Another new graphic novel series? I can assure you, it’s all true. For, y’know, extremely relative values of new that seem in fact to reflect things published years ago. My initiation into the format only occurred within the last couple of years, though, so running behind kind of goes with the territory. The Fables series got on my radar via Amazon recommendations, much as with Dorothy and for that matter Ex Machina. Of my recent new series, this is certainly the one I’m the most satisfied with.
The idea of storybook characters all jumbled together in New York, while obviously cool enough to take the risk on (since I did buy it), seemed potentially fraught with peril. Apparently, they all come from different worlds (which I will choose to call dimensions) that were one after another attacked by an Adversary (who is thusfar shrouded in mystery), and by the time they realized that there was true danger afoot, they had no remaining options but to flee from their worlds to this one, which the Adversary has no apparent interest in. Being the stuff of fables, they’re immortal, so while they all came from different storybook dimensions to start with, they’ve had several hundred years on earth as Legends in Exile to properly mingle and form interrelationships. The upshot of all that background being that the interactions were rich and often funny, with distaste, attraction, working relationships, and even unlikely friendships all laid bare. The book was equal parts Storybook Melrose Place and Fable Noir.

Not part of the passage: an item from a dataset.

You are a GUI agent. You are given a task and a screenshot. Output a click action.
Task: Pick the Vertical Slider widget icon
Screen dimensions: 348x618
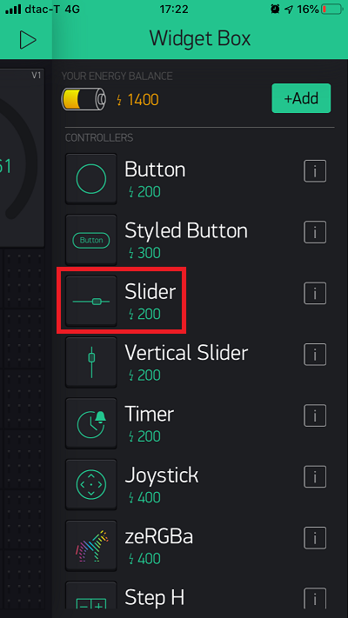click(91, 362)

Which raises my other extreme like for the book. The mystery was, if moderately simple, plotted quite well and made good use of the setting. Bigby Wolf, the sheriff of Fabletown, is confronted with murder most foul when Jack reports that his girlfriend Rose Red is missing and her apartment covered in blood. Once Deputy Mayor Snow White, the victim’s sister, insists on including herself in the investigation and the rich and powerful Bluebeard is fingered as a potential suspect, all the trappings of a Humphrey Bogart noir are in place, and the only thing left to do is lean back and enjoy the ride. There are a lot of possibilities for the series, since the available characters cast such a wide net. I figure, if I get more volumes in the noir vein, well and good, and if not, the creators have already proven they have the chops to do good things with the premise, at least.
 Well, except for Sandman, which I’m prepared to call a special case.
 That name still gives me the giggles, even now.
 of “and the Beanstalk” fame
 whose surpassing loveliness is storied… er, whose fabled… Dammit. The point is, she’s a looker with legs that just wouldn’t quit and a smoldering fire in her eyes that told me she’d seen enough of the world to know that it wasn’t as pretty as the stories said it would be.